NFL Network shows Steeler games constantly. Someday it will be our turn.
A reason for that might be Lorenzo Neal.
Cursory research shows a seasoned journeyman. Seven teams. Fourth-round fullback pick for the Saints in 1993 out of Fresno State. His own running career as a premier, productive back also ended in the 1990s due to injuries. He still runs occasionally, brutally, and effectively, but that's getting ahead.
This is why he is a freak: He still wanted to play and transformed himself to one of the greatest NFL offensive lineman ever. These days, it's called a "blocking fullback," but he's a trench guy. The credit he gets for springing holes for running backs with record seasons is astounding.
- With the 1997 New York Jets, Adrain Murell had a 1,086-yard season.
- With the 1998 Tampa Bay Buccaneers, Warrick Dunn ran for 1,026 yards.
- With the 1999 and 2000 Titans, Eddie George had 1,304- and 1,509-yard seasons.
- With the 2001 and 2002 Cincinnati Bungles, Corey Dillon rushed for 1,315 and 1,311 yards.

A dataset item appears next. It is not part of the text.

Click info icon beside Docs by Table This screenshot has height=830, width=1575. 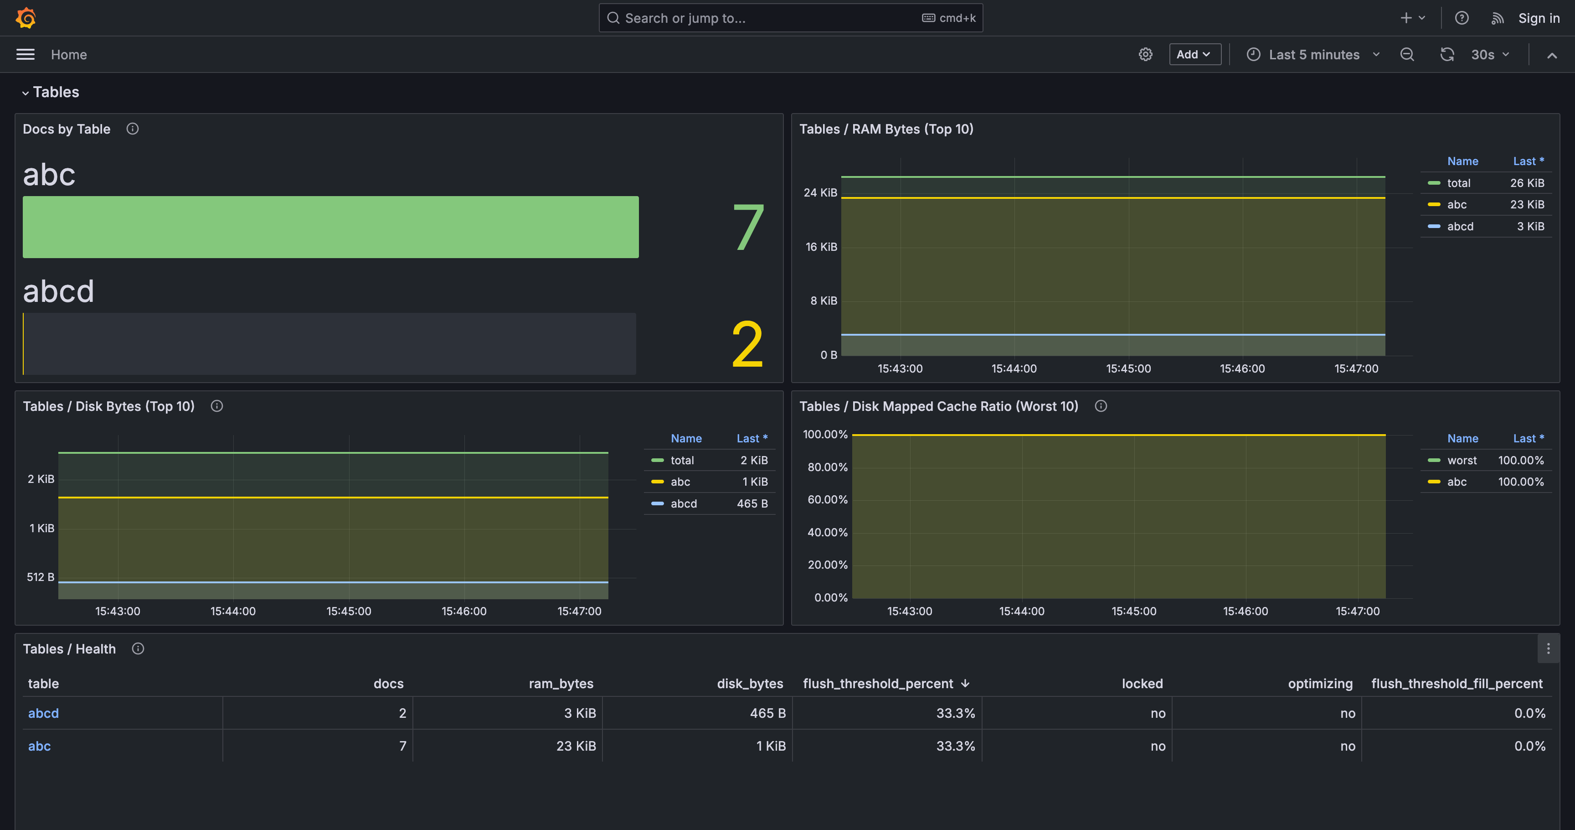[x=132, y=128]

- When he blocked for LaDainian Tomlinson in San Diego after that, the production was off the charts, as you know.
- And last year, with the Ravens, he helped Le'Ron McLain come into his own as a premier back. (All stats from profootballreference.com, a fascinating site I found recently.)
Which brings us to today. I'm dog sitting at a friend's house, with no girlfriend around, two cool dogs, ice cold Pacifico, and Steelers vs. Ravens from 2008.

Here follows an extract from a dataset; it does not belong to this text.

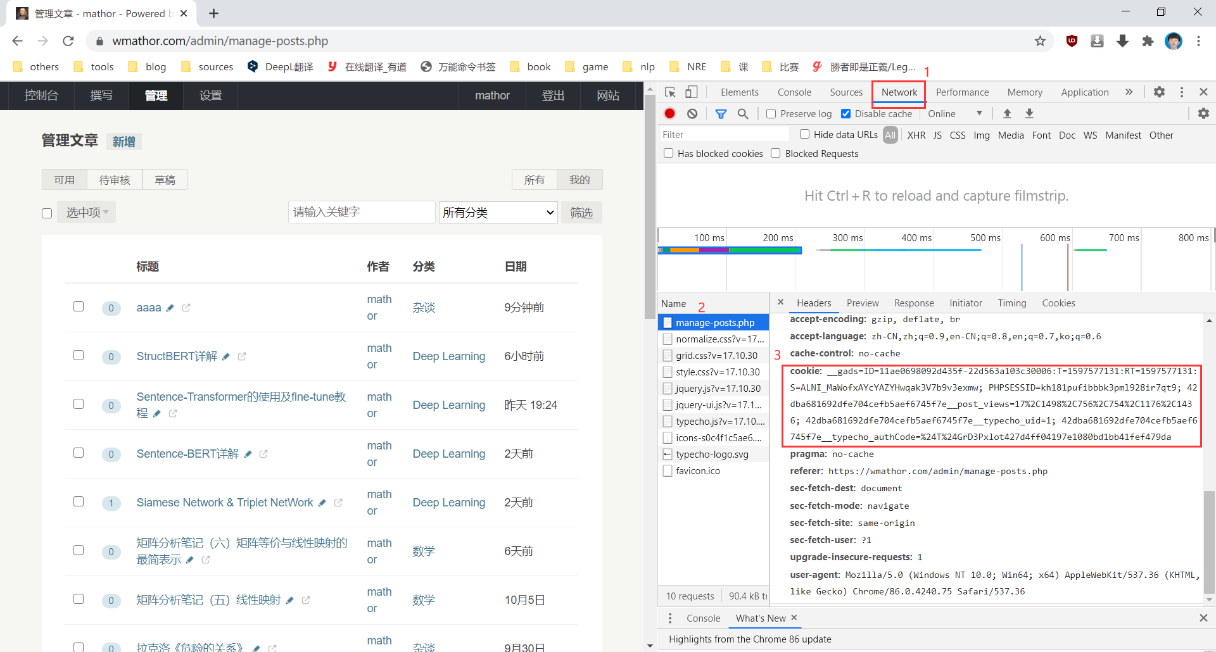The height and width of the screenshot is (652, 1216).
Task: Click the edit pencil next to aaaa post
Action: point(170,308)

It's the first time I paid attention to Lorenzo Neal. This old guy played nearly every offensive snap with such brutality. The Steelers' front four were getting consistently manhandled. McLain got tough yards when he needed them.
But Ravens coach John Harbaugh called two interesting plays, each were like third-and-10 situations. Neal up the middle for positive yardage. He got the first down both times. In formations like this, Stillers D was totally off guard, the other o-lineman had to block and stretch for Neal, and he barrels up for like four yards and 15 yards, dragging Stillers.
As for his running skills, I'd have to say honestly he's like a nasty Zach Crockett.
As for offensive line free agency signings, what I witnessed today in four quarters convinced me the Raiders signed one of the best players available with a surprisingly huge gas tank and drive.